> TASK DETAILS: The answer must be the full listing, written out exactly.

+-------+

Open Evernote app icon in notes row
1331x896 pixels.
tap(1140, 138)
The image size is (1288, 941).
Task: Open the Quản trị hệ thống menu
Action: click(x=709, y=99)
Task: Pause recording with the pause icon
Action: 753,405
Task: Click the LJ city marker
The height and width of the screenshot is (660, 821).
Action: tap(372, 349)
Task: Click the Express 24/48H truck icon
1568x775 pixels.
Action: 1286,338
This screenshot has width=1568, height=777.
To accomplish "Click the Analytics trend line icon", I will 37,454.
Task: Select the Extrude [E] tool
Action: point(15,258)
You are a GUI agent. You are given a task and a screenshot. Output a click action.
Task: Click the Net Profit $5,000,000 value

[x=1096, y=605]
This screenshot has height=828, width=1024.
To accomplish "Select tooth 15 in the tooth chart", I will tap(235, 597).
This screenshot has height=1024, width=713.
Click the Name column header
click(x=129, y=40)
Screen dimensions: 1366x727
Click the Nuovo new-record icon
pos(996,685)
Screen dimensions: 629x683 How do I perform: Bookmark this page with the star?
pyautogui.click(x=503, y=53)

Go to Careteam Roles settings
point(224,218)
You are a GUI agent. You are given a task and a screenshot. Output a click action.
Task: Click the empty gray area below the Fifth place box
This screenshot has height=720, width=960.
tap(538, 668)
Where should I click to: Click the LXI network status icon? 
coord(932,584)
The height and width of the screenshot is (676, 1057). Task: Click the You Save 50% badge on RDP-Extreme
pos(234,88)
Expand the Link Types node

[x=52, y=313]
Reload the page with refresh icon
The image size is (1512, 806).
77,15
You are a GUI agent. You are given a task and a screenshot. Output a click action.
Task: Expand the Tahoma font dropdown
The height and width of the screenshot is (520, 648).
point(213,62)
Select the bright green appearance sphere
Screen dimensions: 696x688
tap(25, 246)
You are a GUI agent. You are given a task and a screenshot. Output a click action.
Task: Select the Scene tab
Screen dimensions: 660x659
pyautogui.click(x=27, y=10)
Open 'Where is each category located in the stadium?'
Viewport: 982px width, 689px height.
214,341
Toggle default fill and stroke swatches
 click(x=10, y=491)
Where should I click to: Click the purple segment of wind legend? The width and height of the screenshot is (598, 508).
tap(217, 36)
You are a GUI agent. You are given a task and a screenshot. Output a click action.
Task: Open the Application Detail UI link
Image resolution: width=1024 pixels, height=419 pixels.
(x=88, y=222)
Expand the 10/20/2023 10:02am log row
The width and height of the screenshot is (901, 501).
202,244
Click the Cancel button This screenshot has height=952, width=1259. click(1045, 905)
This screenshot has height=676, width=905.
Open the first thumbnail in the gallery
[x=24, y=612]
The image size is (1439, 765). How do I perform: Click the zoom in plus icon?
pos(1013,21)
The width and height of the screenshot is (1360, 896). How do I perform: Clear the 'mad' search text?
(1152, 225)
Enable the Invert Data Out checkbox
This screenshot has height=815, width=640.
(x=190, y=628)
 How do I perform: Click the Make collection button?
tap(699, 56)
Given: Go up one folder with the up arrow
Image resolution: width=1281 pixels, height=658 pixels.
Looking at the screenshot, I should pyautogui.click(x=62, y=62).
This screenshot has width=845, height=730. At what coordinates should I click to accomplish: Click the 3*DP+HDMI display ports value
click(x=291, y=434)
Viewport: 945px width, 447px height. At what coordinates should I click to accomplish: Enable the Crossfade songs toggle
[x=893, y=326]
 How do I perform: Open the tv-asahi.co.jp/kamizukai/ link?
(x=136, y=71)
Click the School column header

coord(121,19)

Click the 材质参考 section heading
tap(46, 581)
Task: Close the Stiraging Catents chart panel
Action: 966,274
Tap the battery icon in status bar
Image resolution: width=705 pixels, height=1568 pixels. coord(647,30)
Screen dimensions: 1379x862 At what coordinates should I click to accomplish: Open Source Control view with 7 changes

+-------+

> SOLVED PROBLEM:
Open Evernote app icon in notes row
1331x896 pixels.
tap(1140, 138)
The image size is (1288, 941).
Task: Open the Quản trị hệ thống menu
Action: click(x=709, y=99)
Task: Pause recording with the pause icon
Action: 753,405
Task: Click the LJ city marker
The height and width of the screenshot is (660, 821).
Action: tap(372, 349)
Task: Click the Express 24/48H truck icon
1568x775 pixels.
Action: 1286,338
This screenshot has width=1568, height=777.
To accomplish "Click the Analytics trend line icon", I will 37,454.
Task: Select the Extrude [E] tool
Action: point(15,258)
You are a GUI agent. You are given a task and a screenshot. Output a click action.
Task: Click the Net Profit $5,000,000 value

[x=1096, y=605]
This screenshot has height=828, width=1024.
To accomplish "Select tooth 15 in the tooth chart", I will tap(235, 597).
This screenshot has height=1024, width=713.
Click the Name column header
click(x=129, y=40)
Screen dimensions: 1366x727
Click the Nuovo new-record icon
pos(996,685)
Screen dimensions: 629x683 How do I perform: Bookmark this page with the star?
pyautogui.click(x=503, y=53)

Go to Careteam Roles settings
point(224,218)
You are a GUI agent. You are given a task and a screenshot. Output a click action.
Task: Click the empty gray area below the Fifth place box
This screenshot has height=720, width=960.
tap(538, 668)
Where should I click to: Click the LXI network status icon? 
coord(932,584)
The height and width of the screenshot is (676, 1057). Task: Click the You Save 50% badge on RDP-Extreme
pos(234,88)
Expand the Link Types node

[x=52, y=313]
Reload the page with refresh icon
The image size is (1512, 806).
77,15
You are a GUI agent. You are given a task and a screenshot. Output a click action.
Task: Expand the Tahoma font dropdown
The height and width of the screenshot is (520, 648).
point(213,62)
Select the bright green appearance sphere
Screen dimensions: 696x688
tap(25, 246)
You are a GUI agent. You are given a task and a screenshot. Output a click action.
Task: Select the Scene tab
Screen dimensions: 660x659
pyautogui.click(x=27, y=10)
Open 'Where is each category located in the stadium?'
Viewport: 982px width, 689px height.
214,341
Toggle default fill and stroke swatches
 click(x=10, y=491)
Where should I click to: Click the purple segment of wind legend? The width and height of the screenshot is (598, 508).
tap(217, 36)
You are a GUI agent. You are given a task and a screenshot. Output a click action.
Task: Open the Application Detail UI link
Image resolution: width=1024 pixels, height=419 pixels.
(x=88, y=222)
Expand the 10/20/2023 10:02am log row
The width and height of the screenshot is (901, 501).
202,244
Click the Cancel button This screenshot has height=952, width=1259. click(1045, 905)
This screenshot has height=676, width=905.
Open the first thumbnail in the gallery
[x=24, y=612]
The image size is (1439, 765). How do I perform: Click the zoom in plus icon?
pos(1013,21)
The width and height of the screenshot is (1360, 896). How do I perform: Clear the 'mad' search text?
(1152, 225)
Enable the Invert Data Out checkbox
This screenshot has height=815, width=640.
(x=190, y=628)
 How do I perform: Click the Make collection button?
tap(699, 56)
Given: Go up one folder with the up arrow
Image resolution: width=1281 pixels, height=658 pixels.
Looking at the screenshot, I should pyautogui.click(x=62, y=62).
This screenshot has width=845, height=730. At what coordinates should I click to accomplish: Click the 3*DP+HDMI display ports value
click(x=291, y=434)
Viewport: 945px width, 447px height. At what coordinates should I click to accomplish: Enable the Crossfade songs toggle
[x=893, y=326]
 How do I perform: Open the tv-asahi.co.jp/kamizukai/ link?
(x=136, y=71)
Click the School column header

coord(121,19)

Click the 材质参考 section heading
tap(46, 581)
Task: Close the Stiraging Catents chart panel
Action: 966,274
Tap the battery icon in status bar
Image resolution: width=705 pixels, height=1568 pixels. coord(647,30)
Screen dimensions: 1379x862 At what coordinates should I click to accomplish: Open Source Control view with 7 changes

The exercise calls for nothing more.